“Harder, better, faster, stronger”
Nous laisserons à chacun le soin d'imaginer que les membres de la Fed ont effectivement écouté Daft Punk lors de leur réunion de décembre. Le fait est cependant que le titre de ce morceau décrit de mieux en mieux la politique monétaire de la banque centrale. En novembre, celle-ci avait déjà annoncé la réduction progressive de ses achats d’obligations nettes, à concurrence d’un montant mensuel de 15 milliards de dollars. Un mois plus tard, elle a décidé de doubler la cadence, tout en annonçant un cycle de resserrement des taux. Le procès-verbal de la réunion de décembre publié hier suggère que la normalisation monétaire pourrait voire devrait encore légèrement s'accélérer. Plus dur, plus rapide et plus fort... peut-être pour un mieux cette fois.
En décembre, la Fed s’attendait à une croissance supérieure à son potentiel sur l’ensemble de son horizon de politique, avec des pics de 5,5 % pour 2021 et 4 % pour cette année. Omicron et les autres variants ne semblent pas l'inquiéter outre mesure. Ceux-ci risquent de pousser les prix à la hausse plutôt que de faire dérailler la croissance. Et l’inflation est déjà attendue au-delà de l’objectif symétrique de 2 % jusqu’en 2024. Le marché de l’emploi se redresse rapidement, comme en témoigne le deuxième rapport ADP le plus robuste de 2021 publié hier. D’après la Fed, le taux de chômage retombera cette année à 3,5 %. De telles statistiques justifient au minimum le cycle de resserrement progressif de trois relèvements cette année et en 2023 et de deux relèvements en 2024 prévu par la banque centrale.
Plus d'un gouverneur ont néanmoins commencé à s'agiter sur leur siège. Peut-être à cause de Daft Punk, mais probablement plutôt parce qu'ils ne se sentaient pas à l'aise. Même avec les hausses de taux déjà prévues, la politique monétaire restera très souple, compte tenu des perspectives économiques.

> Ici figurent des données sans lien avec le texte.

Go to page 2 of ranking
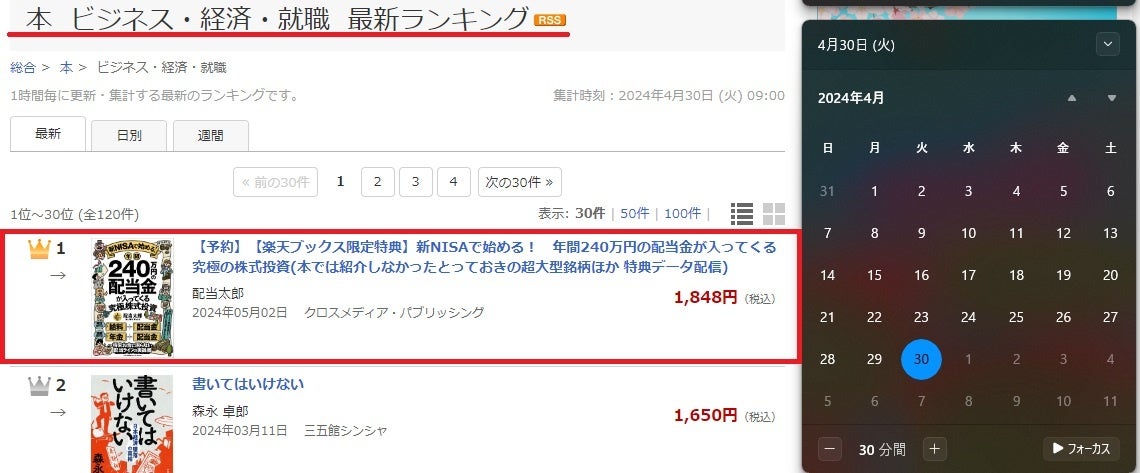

Le taux directeur réel, corrigé de l’inflation, ne deviendra à aucun moment positif. La Fed n’exclut donc pas une accélération du cycle de resserrement (et nous non plus). Le procès-verbal publié hier montre que cette accélération pourrait être réalisée au niveau du timing (mars), au niveau de la taille des interventions (50 pb au lieu des 25 pb traditionnels) ou, tout simplement, au niveau des deux.
Même la réduction progressive du bilan a déjà fait l'objet de discussions le mois dernier. Au lendemain de la crise financière, la Fed avait réinvesti les fonds provenant des obligations arrivées à échéance pendant encore trois ans après la fin des achats nets en 2014. Par rapport au cycle des taux, ce resserrement quantitatif avait débuté deux ans après le premier relèvement. Mais les comparaisons historiques ne servent à rien en cette période de coronavirus particulièrement chahutée. Au vu des perspectives économiques et de l’énorme taille du bilan (+/- 9 000 milliards de dollars), ce processus commencera probablement bien plus tôt. Nous tablons sur 2022. La Fed elle-même partage cet avis. Pour certains, le processus pourrait même être enclenché très rapidement après le premier relèvement de taux...
Le procès-verbal a brutalement rappelé au marché que ni le cycle économique ni le cycle monétaire ne présentent beaucoup de caractéristiques traditionnelles. Les taux américains ont fortement grimpé. La partie courte a atteint de nouveaux sommets cycliques. La hausse a atteint 7,2 points de base sur les échéances à 3 ans. Les marchés monétaires évaluent la probabilité d'un premier rehaussement des taux en mars à 80 %.. La partie longue a progressé de 5,8 pb (10 ans) grâce à une hausse des taux réels, en fonction de la politique monétaire attendue, de 11 pb. L’aplatissement de la courbe se poursuit d’ailleurs aujourd’hui (1 à >3 pb). Hier, le taux à dix ans a franchi le premier niveau de résistance de 1,70 %. Aujourd'hui, il se dirige vers 1,77 % (sommet d’avril 2021) et il devrait ensuite prendre la direction des 2 %. Le dollar américain a déçu compte tenu de l’évolution des taux d’intérêt. Le cours EUR/USD s'est maintenu à 1,13 et continue de le faire, mis à part un passage à vide pendant l'ouverture des marchés en Asie.